_Data shown_
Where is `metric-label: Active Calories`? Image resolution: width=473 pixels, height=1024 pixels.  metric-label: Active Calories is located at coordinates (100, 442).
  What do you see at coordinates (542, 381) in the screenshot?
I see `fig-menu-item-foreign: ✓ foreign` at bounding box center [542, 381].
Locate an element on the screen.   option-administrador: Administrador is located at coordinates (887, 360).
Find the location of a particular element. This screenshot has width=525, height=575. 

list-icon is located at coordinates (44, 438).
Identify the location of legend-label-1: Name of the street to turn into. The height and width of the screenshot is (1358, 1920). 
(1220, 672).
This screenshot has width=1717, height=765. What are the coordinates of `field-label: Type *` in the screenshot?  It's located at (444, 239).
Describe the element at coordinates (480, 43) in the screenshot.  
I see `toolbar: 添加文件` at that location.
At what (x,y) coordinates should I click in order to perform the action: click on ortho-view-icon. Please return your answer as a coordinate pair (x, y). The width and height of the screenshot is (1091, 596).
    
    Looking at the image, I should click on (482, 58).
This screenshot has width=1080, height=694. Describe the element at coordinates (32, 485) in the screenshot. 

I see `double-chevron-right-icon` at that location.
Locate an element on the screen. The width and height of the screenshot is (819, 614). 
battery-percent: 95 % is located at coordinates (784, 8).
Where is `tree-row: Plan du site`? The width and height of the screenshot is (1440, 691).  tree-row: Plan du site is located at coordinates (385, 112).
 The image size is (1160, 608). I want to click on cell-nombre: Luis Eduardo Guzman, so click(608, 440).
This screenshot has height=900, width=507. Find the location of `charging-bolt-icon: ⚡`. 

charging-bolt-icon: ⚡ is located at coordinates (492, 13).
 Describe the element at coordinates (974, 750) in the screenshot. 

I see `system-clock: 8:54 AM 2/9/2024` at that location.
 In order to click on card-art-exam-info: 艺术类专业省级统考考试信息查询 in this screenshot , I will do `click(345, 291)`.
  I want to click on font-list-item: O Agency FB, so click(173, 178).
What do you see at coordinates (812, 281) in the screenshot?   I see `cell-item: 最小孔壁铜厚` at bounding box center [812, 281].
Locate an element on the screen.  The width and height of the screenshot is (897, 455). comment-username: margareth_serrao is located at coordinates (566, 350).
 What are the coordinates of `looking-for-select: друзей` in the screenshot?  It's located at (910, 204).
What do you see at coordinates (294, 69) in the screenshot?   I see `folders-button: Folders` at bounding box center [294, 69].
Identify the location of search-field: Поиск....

_Directions for this task_
Identify every line above that contains the string "item", and copy each of those lines. Case counts.

_Output for this task_
I see `fig-menu-item-foreign: ✓ foreign` at bounding box center [542, 381].
  I want to click on font-list-item: O Agency FB, so click(173, 178).
What do you see at coordinates (812, 281) in the screenshot?   I see `cell-item: 最小孔壁铜厚` at bounding box center [812, 281].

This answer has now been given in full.